Access to water and sanitation is recognized by the United Nations as human rights, reflecting the fundamental nature of these basics in every person’s life. Lack of access to safe, sufficient and affordable water, sanitation and hygiene facilities has a devastating effect on the health, dignity and prosperity of billions of people, and has significant consequences for the realization of other human rights.

People are rights-holders and States are duty-bearers of providing water and sanitation services. Rights-holders can claim their rights and duty-bearers must guarantee the rights to water and sanitation equally and without discrimination.

Challenges and opportunities

International human rights law demands a specific focus on those people who do not fully enjoy their rights, leading to explicitly ‘pro-poor’ development in many countries. It also requires a commitment to progressively reduce inequalities by tackling the discrimination and stigmatization that can lead to people being excluded from, or marginalized in relation to, water and sanitation access.

The ‘human rights-based approach’ stresses the correspondence between rights and obligations, providing a framework for the Member States and other organizations that aims to ensure that respect for human rights is integrated into development plans at all levels.

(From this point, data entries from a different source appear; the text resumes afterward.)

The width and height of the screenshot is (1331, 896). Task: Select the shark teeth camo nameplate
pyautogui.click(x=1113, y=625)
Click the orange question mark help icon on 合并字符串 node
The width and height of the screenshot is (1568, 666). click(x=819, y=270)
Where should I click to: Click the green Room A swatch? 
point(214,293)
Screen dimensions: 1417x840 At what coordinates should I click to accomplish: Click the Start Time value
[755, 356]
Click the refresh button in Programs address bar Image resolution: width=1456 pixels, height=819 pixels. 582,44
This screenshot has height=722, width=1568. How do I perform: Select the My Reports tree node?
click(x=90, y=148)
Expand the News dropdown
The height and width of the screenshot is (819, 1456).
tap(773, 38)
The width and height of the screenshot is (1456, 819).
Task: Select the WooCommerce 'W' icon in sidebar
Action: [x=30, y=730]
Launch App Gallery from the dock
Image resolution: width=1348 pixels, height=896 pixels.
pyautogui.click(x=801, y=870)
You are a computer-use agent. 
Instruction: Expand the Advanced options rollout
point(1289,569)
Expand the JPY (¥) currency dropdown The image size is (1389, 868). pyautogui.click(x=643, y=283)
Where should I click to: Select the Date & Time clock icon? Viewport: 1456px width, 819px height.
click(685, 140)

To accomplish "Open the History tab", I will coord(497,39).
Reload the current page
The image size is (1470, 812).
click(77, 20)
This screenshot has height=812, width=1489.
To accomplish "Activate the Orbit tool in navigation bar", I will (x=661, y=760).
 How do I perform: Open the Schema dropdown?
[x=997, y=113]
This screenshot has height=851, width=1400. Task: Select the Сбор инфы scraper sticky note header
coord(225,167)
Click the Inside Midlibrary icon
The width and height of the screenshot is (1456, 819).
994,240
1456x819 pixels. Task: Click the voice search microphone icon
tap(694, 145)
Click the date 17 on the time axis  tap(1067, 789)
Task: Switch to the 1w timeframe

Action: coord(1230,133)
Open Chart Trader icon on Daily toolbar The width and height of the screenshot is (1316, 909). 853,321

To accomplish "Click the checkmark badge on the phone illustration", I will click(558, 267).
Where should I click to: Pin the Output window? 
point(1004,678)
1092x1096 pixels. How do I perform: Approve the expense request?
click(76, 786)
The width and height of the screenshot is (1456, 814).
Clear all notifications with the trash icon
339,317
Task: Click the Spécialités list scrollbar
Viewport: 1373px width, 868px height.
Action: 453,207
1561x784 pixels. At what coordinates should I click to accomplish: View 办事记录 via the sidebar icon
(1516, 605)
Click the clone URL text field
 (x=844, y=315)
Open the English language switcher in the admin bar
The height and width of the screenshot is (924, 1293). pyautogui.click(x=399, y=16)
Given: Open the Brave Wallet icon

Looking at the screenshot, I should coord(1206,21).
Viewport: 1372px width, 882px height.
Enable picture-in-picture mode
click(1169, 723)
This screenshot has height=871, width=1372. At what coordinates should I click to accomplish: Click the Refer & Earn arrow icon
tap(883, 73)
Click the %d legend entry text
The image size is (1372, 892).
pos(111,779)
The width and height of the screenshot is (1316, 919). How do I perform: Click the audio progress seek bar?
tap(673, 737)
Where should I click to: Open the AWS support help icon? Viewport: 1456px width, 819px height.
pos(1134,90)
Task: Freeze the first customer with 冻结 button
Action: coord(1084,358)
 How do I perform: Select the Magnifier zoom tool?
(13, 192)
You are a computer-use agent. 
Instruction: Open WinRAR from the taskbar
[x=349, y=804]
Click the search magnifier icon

What are the rights and what do they mean?
  • The right to water entitles everyone to have access to sufficient, safe, acceptable, physically accessible and affordable water for personal and domestic use.
  • The right to sanitation entitles everyone to have physical and affordable access to sanitation, in all spheres of life, that is safe, hygienic, secure, and socially and culturally acceptable and that provides privacy and ensures dignity.
Definitions
  • “Sufficient”: The water supply for each person must be sufficient and continuous for personal and domestic uses. These uses ordinarily include drinking, personal sanitation, washing of clothes, food preparation, personal and household hygiene.
  • “Safe”: The water required for each personal or domestic use must be safe, therefore free from micro-organisms, chemical substances and radiological hazards that constitute a threat to a person’s health. Measures of drinking-water safety are usually defined by national and/or local standards for drinking-water quality.
  • “Acceptable”: Water should be of acceptable colour, odour and taste for each personal or domestic use. All water facilities and services must be culturally appropriate and sensitive to gender, lifecycle and privacy requirements.
  • “Physically accessible”: Everyone has the right to a water and sanitation service that is physically accessible within, or in the immediate vicinity of the household, educational institution, workplace or health institution.
  • “Affordable”: Water, and water facilities and services, must be affordable for all.